Top of Data records

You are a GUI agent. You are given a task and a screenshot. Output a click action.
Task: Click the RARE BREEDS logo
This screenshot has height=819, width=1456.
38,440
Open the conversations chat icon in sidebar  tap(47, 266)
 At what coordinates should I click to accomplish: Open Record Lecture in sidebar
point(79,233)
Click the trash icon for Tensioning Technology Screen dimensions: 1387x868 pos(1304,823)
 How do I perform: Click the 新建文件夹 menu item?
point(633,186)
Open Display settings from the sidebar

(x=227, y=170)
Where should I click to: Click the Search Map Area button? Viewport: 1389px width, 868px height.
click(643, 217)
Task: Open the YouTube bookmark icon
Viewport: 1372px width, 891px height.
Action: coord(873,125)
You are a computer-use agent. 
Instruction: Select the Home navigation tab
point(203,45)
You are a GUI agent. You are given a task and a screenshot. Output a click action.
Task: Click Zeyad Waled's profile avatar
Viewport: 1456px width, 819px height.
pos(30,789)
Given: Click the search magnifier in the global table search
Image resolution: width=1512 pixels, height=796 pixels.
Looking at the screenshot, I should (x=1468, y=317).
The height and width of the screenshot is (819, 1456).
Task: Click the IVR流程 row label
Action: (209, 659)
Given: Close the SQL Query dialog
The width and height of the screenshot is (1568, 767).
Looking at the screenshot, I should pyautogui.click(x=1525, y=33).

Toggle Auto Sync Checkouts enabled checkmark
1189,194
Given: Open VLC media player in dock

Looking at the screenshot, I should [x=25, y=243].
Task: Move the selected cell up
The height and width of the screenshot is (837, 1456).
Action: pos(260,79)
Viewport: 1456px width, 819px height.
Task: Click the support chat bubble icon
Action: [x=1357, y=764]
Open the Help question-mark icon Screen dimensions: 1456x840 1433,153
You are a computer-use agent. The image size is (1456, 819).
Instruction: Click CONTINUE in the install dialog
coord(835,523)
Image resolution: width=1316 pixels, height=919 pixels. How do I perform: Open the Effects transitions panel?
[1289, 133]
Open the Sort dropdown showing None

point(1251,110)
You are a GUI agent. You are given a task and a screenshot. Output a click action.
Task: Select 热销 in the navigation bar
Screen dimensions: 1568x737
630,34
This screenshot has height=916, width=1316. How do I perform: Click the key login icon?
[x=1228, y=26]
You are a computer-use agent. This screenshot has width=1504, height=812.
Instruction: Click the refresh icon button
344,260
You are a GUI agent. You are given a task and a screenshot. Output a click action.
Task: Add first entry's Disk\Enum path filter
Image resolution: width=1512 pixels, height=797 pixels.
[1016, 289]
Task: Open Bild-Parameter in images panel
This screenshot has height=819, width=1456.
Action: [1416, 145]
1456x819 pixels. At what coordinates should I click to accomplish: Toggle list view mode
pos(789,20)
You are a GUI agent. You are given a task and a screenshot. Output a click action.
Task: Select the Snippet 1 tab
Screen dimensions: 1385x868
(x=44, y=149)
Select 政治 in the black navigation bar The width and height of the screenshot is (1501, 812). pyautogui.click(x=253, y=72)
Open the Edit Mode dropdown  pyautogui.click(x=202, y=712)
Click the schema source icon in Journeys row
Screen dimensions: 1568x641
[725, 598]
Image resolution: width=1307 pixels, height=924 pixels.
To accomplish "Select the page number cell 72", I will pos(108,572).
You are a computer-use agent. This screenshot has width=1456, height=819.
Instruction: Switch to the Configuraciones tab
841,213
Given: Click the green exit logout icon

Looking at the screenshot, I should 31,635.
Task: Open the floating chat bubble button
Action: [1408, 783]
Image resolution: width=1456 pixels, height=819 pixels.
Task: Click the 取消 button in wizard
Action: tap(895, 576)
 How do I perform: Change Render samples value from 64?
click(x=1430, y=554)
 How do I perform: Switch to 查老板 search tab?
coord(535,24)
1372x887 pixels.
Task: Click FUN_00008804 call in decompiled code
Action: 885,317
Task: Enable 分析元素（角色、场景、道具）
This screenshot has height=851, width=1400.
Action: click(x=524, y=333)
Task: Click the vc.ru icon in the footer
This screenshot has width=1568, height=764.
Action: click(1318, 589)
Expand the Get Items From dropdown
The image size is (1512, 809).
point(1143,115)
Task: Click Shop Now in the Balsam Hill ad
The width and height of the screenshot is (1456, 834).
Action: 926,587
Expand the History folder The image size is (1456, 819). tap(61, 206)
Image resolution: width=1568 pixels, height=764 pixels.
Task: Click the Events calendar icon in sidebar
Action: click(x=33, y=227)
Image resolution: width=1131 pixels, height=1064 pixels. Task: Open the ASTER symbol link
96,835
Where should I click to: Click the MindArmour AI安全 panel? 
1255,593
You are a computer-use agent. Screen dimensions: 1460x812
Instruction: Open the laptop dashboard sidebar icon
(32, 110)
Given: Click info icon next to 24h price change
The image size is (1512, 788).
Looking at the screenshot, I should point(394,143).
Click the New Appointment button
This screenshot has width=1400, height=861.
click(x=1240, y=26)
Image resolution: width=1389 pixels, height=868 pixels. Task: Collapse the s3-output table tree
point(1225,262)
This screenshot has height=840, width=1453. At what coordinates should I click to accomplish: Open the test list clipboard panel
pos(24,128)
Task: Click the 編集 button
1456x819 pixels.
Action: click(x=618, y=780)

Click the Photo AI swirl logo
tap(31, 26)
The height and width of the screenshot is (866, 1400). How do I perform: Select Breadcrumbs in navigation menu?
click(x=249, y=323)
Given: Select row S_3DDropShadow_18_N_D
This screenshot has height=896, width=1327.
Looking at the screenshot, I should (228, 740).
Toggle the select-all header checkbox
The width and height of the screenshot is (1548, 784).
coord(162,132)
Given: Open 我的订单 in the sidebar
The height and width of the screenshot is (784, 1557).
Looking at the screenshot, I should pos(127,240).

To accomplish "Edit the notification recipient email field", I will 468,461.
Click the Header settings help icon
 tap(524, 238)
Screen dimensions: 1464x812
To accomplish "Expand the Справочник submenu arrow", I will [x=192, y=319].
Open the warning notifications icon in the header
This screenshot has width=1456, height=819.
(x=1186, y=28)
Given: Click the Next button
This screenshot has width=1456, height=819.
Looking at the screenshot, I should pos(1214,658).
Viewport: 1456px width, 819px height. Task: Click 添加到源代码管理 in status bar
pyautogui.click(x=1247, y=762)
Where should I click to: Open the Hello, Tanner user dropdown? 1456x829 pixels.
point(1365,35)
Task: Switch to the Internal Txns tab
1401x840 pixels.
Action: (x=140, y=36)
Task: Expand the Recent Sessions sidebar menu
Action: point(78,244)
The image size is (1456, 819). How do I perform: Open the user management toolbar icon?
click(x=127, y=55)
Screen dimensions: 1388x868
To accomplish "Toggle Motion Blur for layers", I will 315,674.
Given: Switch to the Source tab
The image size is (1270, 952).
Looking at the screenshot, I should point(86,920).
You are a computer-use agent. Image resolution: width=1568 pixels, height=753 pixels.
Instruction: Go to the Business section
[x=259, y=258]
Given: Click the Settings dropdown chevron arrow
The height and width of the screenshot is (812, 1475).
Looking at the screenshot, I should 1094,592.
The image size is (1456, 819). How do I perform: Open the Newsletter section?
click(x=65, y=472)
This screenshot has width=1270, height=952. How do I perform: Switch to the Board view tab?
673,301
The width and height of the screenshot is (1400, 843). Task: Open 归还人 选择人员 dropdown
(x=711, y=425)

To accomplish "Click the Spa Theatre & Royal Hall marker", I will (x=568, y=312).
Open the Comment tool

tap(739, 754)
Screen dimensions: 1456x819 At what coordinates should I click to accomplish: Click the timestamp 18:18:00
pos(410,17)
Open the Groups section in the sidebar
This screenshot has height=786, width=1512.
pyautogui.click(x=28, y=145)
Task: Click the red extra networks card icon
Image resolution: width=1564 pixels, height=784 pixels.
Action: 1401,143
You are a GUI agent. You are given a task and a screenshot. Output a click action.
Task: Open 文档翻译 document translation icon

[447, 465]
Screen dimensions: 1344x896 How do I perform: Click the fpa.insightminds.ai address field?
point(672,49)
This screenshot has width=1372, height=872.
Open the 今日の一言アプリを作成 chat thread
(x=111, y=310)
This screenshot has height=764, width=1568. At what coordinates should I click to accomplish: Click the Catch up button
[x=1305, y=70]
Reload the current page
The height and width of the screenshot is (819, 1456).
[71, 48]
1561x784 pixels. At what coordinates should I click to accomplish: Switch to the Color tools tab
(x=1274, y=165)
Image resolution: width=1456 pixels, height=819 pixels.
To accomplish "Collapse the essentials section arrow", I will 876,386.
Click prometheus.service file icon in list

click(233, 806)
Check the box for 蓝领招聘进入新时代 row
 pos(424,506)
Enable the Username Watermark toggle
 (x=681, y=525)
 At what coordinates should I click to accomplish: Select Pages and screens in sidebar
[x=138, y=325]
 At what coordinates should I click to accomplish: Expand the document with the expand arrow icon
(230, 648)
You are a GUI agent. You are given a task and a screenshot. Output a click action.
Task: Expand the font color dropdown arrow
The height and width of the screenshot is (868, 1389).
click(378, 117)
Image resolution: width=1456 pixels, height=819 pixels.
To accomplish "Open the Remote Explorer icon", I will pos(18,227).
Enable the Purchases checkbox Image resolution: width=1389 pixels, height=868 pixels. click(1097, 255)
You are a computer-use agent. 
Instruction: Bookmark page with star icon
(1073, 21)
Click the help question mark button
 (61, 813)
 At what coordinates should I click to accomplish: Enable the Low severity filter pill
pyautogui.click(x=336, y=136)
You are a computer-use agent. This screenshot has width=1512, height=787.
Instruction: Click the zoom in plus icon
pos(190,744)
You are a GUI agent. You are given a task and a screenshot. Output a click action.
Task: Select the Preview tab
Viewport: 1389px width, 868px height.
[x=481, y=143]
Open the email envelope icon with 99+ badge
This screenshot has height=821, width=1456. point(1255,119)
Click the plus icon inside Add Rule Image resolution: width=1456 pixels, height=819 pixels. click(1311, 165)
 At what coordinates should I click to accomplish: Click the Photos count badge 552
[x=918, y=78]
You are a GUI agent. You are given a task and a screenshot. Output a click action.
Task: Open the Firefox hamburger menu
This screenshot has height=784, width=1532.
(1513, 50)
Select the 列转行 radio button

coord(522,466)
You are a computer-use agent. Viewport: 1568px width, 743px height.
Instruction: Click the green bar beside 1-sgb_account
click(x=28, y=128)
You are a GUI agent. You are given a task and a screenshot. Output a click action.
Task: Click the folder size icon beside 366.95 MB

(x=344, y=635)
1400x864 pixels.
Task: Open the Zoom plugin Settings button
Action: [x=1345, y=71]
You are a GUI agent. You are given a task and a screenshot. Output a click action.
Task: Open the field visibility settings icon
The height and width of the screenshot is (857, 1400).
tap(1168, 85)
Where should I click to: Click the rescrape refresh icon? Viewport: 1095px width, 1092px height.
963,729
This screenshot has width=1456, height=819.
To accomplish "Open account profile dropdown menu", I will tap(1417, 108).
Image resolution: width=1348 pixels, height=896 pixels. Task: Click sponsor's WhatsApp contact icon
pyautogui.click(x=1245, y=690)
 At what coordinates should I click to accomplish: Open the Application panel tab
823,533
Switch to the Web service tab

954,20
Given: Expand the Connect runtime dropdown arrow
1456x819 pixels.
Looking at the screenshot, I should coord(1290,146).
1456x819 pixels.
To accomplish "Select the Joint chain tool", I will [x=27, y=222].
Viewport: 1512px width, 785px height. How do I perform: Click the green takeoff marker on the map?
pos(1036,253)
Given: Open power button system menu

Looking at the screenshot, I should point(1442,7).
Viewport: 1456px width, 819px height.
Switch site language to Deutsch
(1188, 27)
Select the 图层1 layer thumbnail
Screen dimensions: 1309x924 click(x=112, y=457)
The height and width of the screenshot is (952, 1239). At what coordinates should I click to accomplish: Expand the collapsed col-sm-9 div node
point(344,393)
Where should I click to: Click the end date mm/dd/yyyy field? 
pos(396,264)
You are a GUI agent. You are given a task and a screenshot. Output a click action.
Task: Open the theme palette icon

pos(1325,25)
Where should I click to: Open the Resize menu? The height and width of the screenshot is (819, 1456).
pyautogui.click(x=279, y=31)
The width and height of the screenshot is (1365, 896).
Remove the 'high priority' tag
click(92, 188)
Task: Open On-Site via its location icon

Bottom of Data records

◆ **Goal of the exercise**: Write out exactly the lines that fall from the line with "Given: Click the Settings" to the line with "Open the Groups section in the sidebar" in the records above, keeping both ends.

◆ **Output**:
Given: Click the Settings dropdown chevron arrow
The height and width of the screenshot is (812, 1475).
Looking at the screenshot, I should 1094,592.
The image size is (1456, 819). How do I perform: Open the Newsletter section?
click(x=65, y=472)
This screenshot has width=1270, height=952. How do I perform: Switch to the Board view tab?
673,301
The width and height of the screenshot is (1400, 843). Task: Open 归还人 选择人员 dropdown
(x=711, y=425)

To accomplish "Click the Spa Theatre & Royal Hall marker", I will (x=568, y=312).
Open the Comment tool

tap(739, 754)
Screen dimensions: 1456x819 At what coordinates should I click to accomplish: Click the timestamp 18:18:00
pos(410,17)
Open the Groups section in the sidebar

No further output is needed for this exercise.